See the file run.py for a start-to-finish example. Note that the pattern in the script

from multiprocessing import freeze_support

def main():
    # Your code here

if __name__ == "__main__":
    freeze_support()
    main()

must be used for Python's multiprocessing module to behave well.

Data sources

It is assumed that the input molecules are stored in an openff-qcsubmit model like OptimizationResultCollection or YAMMBS's own input models.

Preparing an input dataset

YAMMBS relies on QCSubmit to provide datasets from QCArchive. See their docs, particularly the dataset retrieval example, for more.

Currently only optimization datasets (OptimizationResultCollection in QCSubmit) are supported.

First, retrieve a dataset from QCArchive:

from qcportal import PortalClient

from openff.qcsubmit.results import OptimizationResultCollection


client = PortalClient("https://api.qcarchive.molssi.org:443", cache_dir=".")

season1_dataset = OptimizationResultCollection.from_server(
    client=client,
    datasets="OpenFF Industry Benchmark Season 1 v1.1",
    spec_name="default",
)

After retrieving it - and after applying filters to remove problematic records - you can dump it to disk to avoid pulling down all of the data from the server again.

with open("qcsubmit.json", "w") as f:
    f.write(season1_dataset.json())

Once an OptimizationResultCollection is in memory, either by pulling it down from QCArchive or loading it from disk, convert it to a "YAMMBS input" model using the API:

from yammbs.inputs import QCArchiveDataset


season1_dataset = OptimizationResultCollection.parse_file("qcsubmit.json")

dataset = QCArchiveDataset.from_qcsubmit_collection(season1_dataset)

with open("input.json", "w") as f:
    f.write(dataset.model_dump_json())

This input model (QCArchiveDataset) stores a minimum amount of information to use these QM geometries as reference structures. The dataset has fields for tagging the name and model version, but mostly stores a list of structures. Each QM-optimized structure is stored as a QCArchiveMolecule object which stores:

  • (Mapped) SMILES which can be used to regenerate the openff.toolkit.Molecule and similar objects
  • QM-optimized geometry
  • Final energy from QM optimization
  • An ID uniquely defining this structure within the datasets

If running many benchmarks, we recommend using this file as a starting point.

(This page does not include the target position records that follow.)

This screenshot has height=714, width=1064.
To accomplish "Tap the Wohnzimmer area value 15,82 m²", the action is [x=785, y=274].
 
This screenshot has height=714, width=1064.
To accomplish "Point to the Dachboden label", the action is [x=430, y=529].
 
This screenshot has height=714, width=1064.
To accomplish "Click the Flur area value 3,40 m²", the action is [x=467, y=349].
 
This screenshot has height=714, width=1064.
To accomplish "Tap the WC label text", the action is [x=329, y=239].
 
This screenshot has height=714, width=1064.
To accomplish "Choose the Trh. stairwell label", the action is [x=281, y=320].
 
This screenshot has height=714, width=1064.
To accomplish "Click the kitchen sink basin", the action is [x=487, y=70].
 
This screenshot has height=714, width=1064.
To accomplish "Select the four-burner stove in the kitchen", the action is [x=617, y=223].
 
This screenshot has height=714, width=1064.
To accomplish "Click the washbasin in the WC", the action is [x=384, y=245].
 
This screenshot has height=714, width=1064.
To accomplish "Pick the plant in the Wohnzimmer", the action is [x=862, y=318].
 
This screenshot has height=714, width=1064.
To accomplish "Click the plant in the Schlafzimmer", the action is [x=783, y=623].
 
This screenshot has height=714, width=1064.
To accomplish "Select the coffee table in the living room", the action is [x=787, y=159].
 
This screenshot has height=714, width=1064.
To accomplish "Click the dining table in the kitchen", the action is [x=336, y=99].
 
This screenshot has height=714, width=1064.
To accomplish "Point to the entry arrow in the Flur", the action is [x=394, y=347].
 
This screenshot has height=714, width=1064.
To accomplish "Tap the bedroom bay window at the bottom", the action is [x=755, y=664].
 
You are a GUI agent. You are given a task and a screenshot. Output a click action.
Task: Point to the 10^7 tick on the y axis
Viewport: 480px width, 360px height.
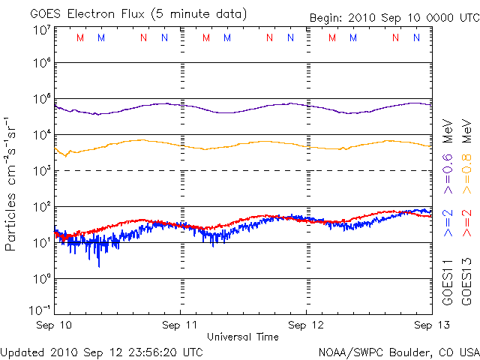coord(41,30)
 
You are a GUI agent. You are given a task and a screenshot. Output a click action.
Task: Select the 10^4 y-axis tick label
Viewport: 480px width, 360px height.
coord(41,135)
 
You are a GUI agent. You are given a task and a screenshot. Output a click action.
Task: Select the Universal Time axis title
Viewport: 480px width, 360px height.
coord(243,337)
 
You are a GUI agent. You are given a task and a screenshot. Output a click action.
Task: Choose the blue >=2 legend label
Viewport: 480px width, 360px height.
coord(448,224)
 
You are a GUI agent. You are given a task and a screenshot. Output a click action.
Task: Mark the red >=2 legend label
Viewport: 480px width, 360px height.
coord(466,224)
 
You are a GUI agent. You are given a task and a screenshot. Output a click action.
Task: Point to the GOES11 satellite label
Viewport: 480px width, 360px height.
coord(448,284)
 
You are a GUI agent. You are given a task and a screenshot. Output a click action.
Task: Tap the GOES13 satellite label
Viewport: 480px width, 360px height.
coord(466,284)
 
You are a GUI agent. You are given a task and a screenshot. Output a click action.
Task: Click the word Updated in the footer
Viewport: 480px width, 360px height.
coord(22,351)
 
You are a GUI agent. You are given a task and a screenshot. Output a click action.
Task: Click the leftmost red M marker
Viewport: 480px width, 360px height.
coord(80,38)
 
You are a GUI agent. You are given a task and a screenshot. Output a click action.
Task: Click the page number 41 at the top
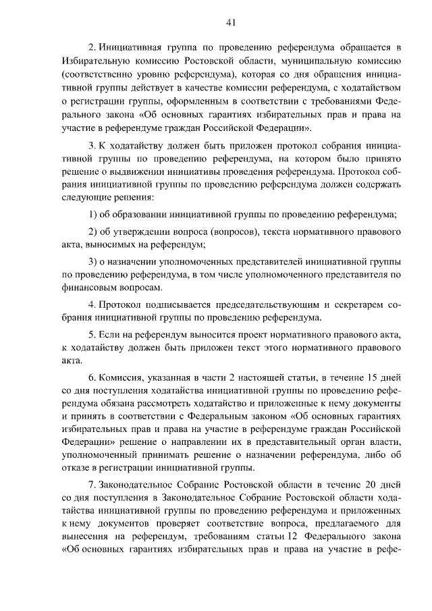231,22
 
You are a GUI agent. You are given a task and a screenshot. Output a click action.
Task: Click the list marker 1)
94,215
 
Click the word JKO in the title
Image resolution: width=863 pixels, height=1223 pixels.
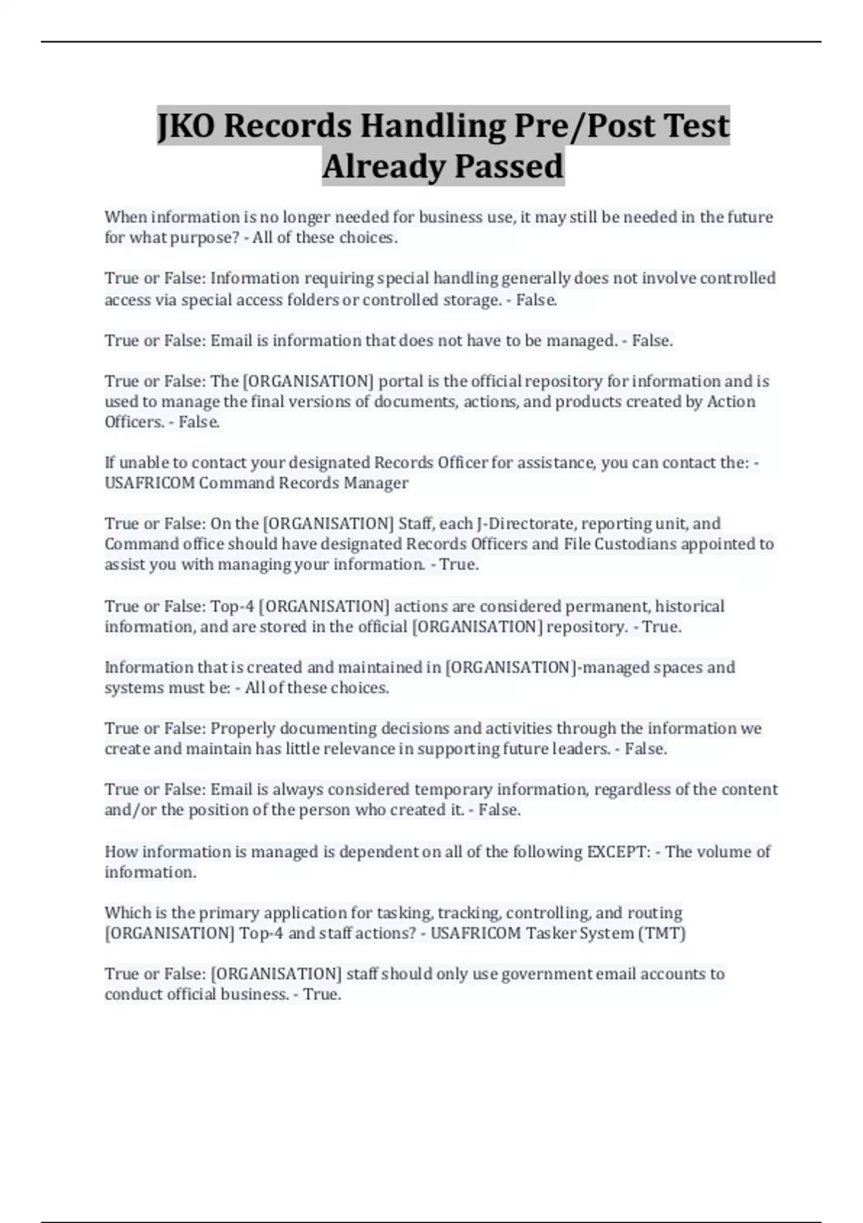pyautogui.click(x=186, y=126)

Note: This JSON file ("input.json") is from a different model than the JSON file written from QCSubmit - they are not interchangeable.

Note: Both QCSubmit and YAMMBS rely on Pydantic for model validation and serialization. Even though both use V2 in packaging, YAMMBS uses the V2 API and (as of October 2024) QCSubmit still uses the V1 API. Usage like above should work fine; only esoteric use cases (in particular, defining a new model that has both YAMMBS and QCSubmit models as fields) should be unsupported.

Run a benchmark

With the input prepared, create a MoleculeStore object:

from yammbs import MoleculeStore

store = MoleculeStore.from_qcarchive_dataset(dataset)

This object is the focal point of running benchmarks; it stores the inputs (QM structures), runs minimizations with force field(s) of interest, stores the results (MM structures), and provides helper methods for use in analysis.

Run MM optimizations of all molecules using a particular force field(s) using optimize_mm:

store.optimize_mm(force_field="openff-2.1.0.offxml")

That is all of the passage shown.